_Material provided_.
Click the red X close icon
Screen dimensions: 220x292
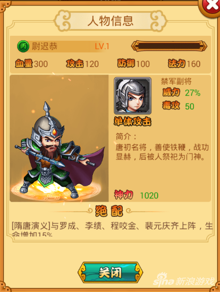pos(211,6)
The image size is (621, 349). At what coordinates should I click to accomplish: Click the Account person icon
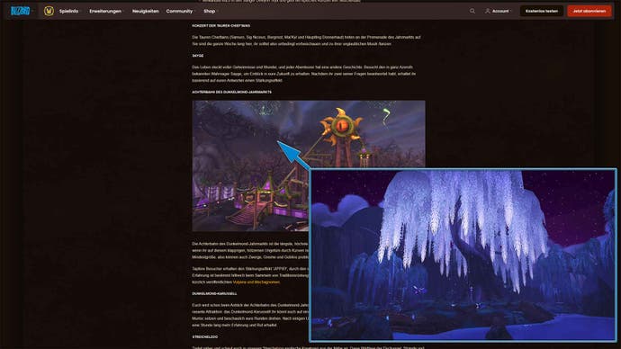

==

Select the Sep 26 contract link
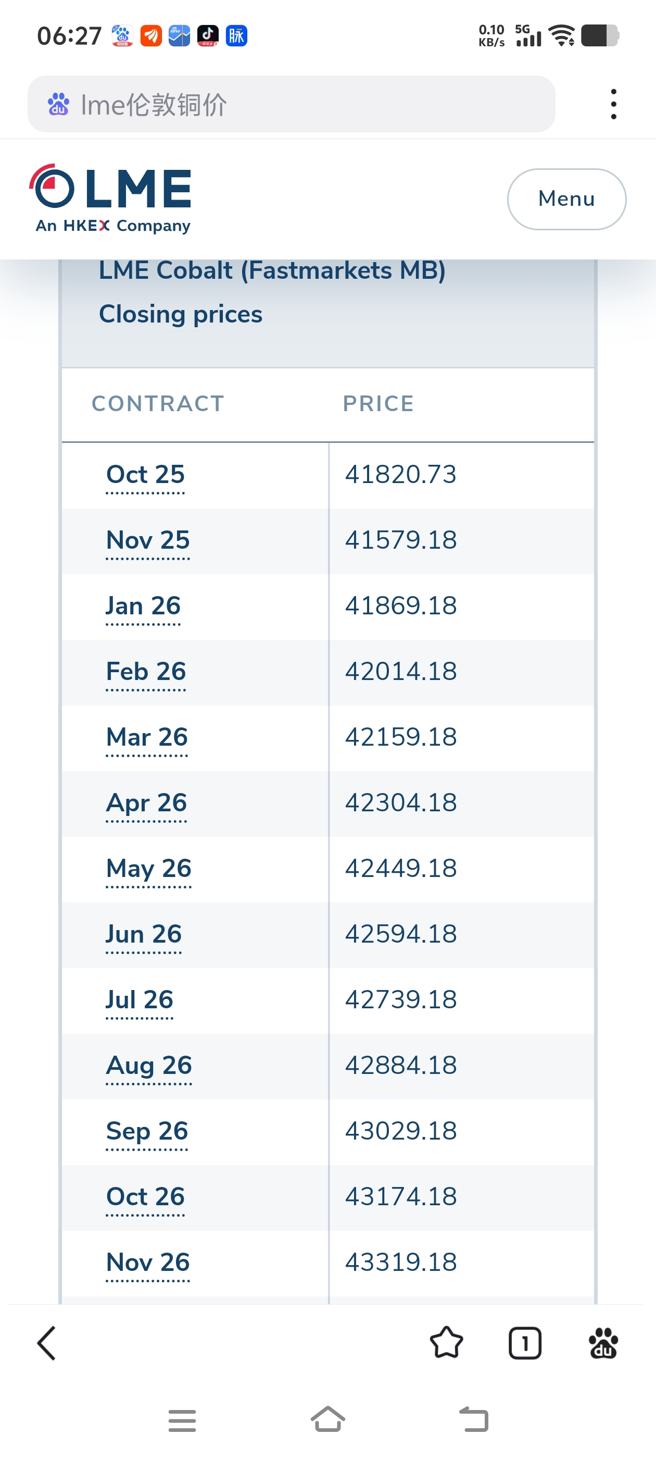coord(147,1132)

==

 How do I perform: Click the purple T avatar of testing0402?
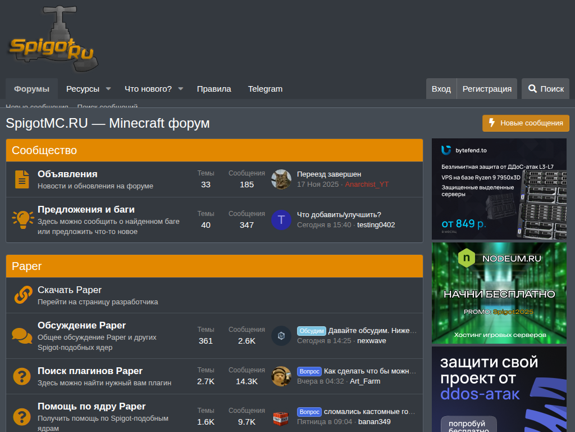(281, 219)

_Exercise details_. Format the lines of the entries above as a numbered list, starting at the line that contains "Click the red X close icon" and ending at the line that contains "The image size", with both of those lines included and blank lines omitted. Leave the pictures out of your answer.

_Expected answer_.
1. Click the red X close icon
2. Screen dimensions: 220x292
3. pos(211,6)
4. The image size is (621, 349). At what coordinates should I click to accomplish: Click the Account person icon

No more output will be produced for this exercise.